Belgique : le « roi des pirates somaliens » derrière les barreaux mais avec son butin

Le 14 mars, la justice belge a condamné le somalien Mohamed Abdi Hassan à 20 ans de prison. Mais en raison d’un oubli du ministère public, elle n’a pu confisquer le butin de 13 millions d’euros de celui que l’on surnomme « le roi des pirates somaliens ». Retour sur l’une des histoires de piraterie les plus rocambolesques.

Mohamed Abdi Hassan, plus connu sous le nom de « grande gueule ». © Capture d’écran vidéo/The Telegraph

Mohamed Abdi Hassan, plus connu sous le nom de « grande gueule ». © Capture d’écran vidéo/The Telegraph

Publié le 25 mars 2016 Lecture : 4 minutes.

2009, la Belgique victime pour la première fois de la piraterie

Fin des années 2000. À cette époque, la piraterie somalienne est à son apogée dans le Golfe d’Aden et dans l’océan Indien, et les prises d’otages sont un fléau pour le fret maritime international. Mohamed Abdi Hassan, qui se fait appeler « Afweyne » qui signifie « grande gueule » en somali, est alors l’un des principaux parrains du banditisme maritime dans la région, à la tête du gang King Pin.

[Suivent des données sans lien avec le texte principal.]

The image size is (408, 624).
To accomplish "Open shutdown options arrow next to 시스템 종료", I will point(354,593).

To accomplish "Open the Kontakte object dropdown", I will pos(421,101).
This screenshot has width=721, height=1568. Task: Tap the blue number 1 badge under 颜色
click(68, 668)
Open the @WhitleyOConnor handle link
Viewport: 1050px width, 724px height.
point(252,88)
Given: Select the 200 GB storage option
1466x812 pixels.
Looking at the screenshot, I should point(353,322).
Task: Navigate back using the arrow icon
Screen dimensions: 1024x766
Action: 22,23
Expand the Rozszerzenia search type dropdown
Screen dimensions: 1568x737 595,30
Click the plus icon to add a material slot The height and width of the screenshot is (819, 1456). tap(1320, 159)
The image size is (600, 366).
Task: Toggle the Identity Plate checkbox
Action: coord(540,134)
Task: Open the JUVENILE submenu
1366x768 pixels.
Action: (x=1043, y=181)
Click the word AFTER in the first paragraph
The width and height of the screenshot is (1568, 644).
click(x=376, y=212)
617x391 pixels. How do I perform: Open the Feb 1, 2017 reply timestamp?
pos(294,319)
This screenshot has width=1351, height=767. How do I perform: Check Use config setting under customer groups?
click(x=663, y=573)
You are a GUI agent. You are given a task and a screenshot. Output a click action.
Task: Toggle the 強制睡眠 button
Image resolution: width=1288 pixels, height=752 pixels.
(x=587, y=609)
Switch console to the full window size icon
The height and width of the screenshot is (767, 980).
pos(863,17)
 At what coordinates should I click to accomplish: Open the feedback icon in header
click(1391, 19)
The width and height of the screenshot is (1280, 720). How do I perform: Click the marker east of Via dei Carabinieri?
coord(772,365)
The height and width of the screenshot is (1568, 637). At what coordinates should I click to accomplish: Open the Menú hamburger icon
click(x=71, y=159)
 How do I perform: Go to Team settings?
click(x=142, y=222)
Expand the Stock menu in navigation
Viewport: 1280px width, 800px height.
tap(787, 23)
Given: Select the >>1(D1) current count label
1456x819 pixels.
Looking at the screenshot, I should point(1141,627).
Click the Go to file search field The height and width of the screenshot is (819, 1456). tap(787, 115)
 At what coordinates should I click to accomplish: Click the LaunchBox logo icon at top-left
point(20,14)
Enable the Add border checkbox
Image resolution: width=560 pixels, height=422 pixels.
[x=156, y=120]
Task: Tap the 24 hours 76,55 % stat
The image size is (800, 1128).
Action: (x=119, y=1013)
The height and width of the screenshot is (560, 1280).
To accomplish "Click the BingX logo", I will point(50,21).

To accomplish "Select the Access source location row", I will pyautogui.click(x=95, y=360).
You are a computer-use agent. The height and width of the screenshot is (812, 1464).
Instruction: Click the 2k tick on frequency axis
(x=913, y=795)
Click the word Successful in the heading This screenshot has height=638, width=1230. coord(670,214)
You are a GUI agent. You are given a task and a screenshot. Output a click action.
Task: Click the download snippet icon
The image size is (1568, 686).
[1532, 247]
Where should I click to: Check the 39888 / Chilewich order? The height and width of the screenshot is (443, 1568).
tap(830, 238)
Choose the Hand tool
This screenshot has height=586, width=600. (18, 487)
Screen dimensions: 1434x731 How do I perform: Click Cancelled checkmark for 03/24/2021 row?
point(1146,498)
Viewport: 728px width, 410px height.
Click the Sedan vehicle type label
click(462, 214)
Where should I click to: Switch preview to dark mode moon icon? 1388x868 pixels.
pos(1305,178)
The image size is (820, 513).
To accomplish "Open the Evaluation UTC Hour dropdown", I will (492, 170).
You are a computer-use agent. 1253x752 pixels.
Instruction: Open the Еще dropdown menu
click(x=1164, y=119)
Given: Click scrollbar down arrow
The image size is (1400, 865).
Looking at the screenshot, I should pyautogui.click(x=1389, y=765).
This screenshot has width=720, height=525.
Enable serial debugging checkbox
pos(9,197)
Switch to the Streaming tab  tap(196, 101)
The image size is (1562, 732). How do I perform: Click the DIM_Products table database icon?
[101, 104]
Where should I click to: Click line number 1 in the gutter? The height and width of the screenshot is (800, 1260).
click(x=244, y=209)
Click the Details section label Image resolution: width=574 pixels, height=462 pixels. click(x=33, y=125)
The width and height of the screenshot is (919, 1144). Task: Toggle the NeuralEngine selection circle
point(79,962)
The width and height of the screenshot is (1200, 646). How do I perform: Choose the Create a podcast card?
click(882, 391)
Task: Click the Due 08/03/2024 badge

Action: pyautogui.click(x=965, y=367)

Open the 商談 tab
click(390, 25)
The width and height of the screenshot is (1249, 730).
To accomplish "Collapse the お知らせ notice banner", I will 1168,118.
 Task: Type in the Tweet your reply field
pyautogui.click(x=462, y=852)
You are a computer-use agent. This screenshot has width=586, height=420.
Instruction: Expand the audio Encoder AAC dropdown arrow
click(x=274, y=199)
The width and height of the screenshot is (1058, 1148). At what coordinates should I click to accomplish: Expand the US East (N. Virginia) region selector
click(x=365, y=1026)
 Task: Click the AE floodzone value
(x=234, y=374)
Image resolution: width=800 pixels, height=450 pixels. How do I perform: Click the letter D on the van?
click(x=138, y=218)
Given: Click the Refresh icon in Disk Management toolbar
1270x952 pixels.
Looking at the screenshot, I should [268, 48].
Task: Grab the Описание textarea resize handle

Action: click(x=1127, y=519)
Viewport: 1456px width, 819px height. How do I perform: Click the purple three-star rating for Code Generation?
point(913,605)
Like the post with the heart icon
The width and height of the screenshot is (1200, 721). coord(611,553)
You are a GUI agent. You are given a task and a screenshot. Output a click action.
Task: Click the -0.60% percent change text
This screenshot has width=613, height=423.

Le 18 avril 2009, il détourne avec douze hommes le Pompéi et son équipage composé de dix hommes, à 150 kilomètres au nord des Seychelles. Ce n’est pas une petite prise, le navire de 1850 tonnes pour 65 mètres de long appartient aux sociétés belges d’export Derne et De Nul, spécialisées dans la construction d’îles artificielles, le transport et la pose de rochers pour protéger les pipelines.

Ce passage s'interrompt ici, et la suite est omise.